--- begin EXTRACTED ENTRIES ---

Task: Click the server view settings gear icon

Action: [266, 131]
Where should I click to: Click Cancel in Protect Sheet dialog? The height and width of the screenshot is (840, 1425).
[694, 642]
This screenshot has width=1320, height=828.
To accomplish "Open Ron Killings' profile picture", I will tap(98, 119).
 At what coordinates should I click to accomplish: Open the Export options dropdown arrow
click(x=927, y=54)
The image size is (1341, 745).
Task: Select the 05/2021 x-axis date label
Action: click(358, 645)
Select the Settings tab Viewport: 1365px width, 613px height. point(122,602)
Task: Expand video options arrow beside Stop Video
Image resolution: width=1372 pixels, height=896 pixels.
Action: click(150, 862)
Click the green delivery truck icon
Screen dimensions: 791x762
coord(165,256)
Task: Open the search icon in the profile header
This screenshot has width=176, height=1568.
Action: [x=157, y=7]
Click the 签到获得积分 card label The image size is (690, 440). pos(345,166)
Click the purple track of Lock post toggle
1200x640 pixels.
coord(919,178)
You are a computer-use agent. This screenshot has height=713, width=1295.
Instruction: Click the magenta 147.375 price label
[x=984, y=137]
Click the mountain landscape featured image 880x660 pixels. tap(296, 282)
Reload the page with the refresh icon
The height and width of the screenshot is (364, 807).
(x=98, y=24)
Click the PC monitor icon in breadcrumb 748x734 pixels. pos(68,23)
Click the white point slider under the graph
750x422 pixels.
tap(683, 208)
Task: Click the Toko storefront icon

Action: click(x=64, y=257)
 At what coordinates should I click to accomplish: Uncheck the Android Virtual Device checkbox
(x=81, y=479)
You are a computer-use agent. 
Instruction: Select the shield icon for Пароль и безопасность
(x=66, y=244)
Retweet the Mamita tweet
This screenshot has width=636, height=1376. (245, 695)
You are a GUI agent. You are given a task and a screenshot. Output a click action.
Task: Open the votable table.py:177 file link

--- end EXTRACTED ENTRIES ---

▸ WHAT YOU HAVE TO DO
Rewrite the records above, replacing "computer-use agent" with "screen navigation assistant" and leaving everything else unchanged.

▸ FINISHED EXERCISE
Task: Click the server view settings gear icon

Action: [266, 131]
Where should I click to: Click Cancel in Protect Sheet dialog? The height and width of the screenshot is (840, 1425).
[694, 642]
This screenshot has width=1320, height=828.
To accomplish "Open Ron Killings' profile picture", I will tap(98, 119).
 At what coordinates should I click to accomplish: Open the Export options dropdown arrow
click(x=927, y=54)
The image size is (1341, 745).
Task: Select the 05/2021 x-axis date label
Action: click(358, 645)
Select the Settings tab Viewport: 1365px width, 613px height. point(122,602)
Task: Expand video options arrow beside Stop Video
Image resolution: width=1372 pixels, height=896 pixels.
Action: click(150, 862)
Click the green delivery truck icon
Screen dimensions: 791x762
coord(165,256)
Task: Open the search icon in the profile header
This screenshot has width=176, height=1568.
Action: [x=157, y=7]
Click the 签到获得积分 card label The image size is (690, 440). pos(345,166)
Click the purple track of Lock post toggle
1200x640 pixels.
coord(919,178)
You are a screen navigation assistant. This screenshot has height=713, width=1295.
Instruction: Click the magenta 147.375 price label
[x=984, y=137]
Click the mountain landscape featured image 880x660 pixels. tap(296, 282)
Reload the page with the refresh icon
The height and width of the screenshot is (364, 807).
(x=98, y=24)
Click the PC monitor icon in breadcrumb 748x734 pixels. pos(68,23)
Click the white point slider under the graph
750x422 pixels.
tap(683, 208)
Task: Click the Toko storefront icon

Action: click(x=64, y=257)
 At what coordinates should I click to accomplish: Uncheck the Android Virtual Device checkbox
(x=81, y=479)
You are a screen navigation assistant. 
Instruction: Select the shield icon for Пароль и безопасность
(x=66, y=244)
Retweet the Mamita tweet
This screenshot has width=636, height=1376. (245, 695)
You are a GUI agent. You are given a task and a screenshot. Output a click action.
Task: Open the votable table.py:177 file link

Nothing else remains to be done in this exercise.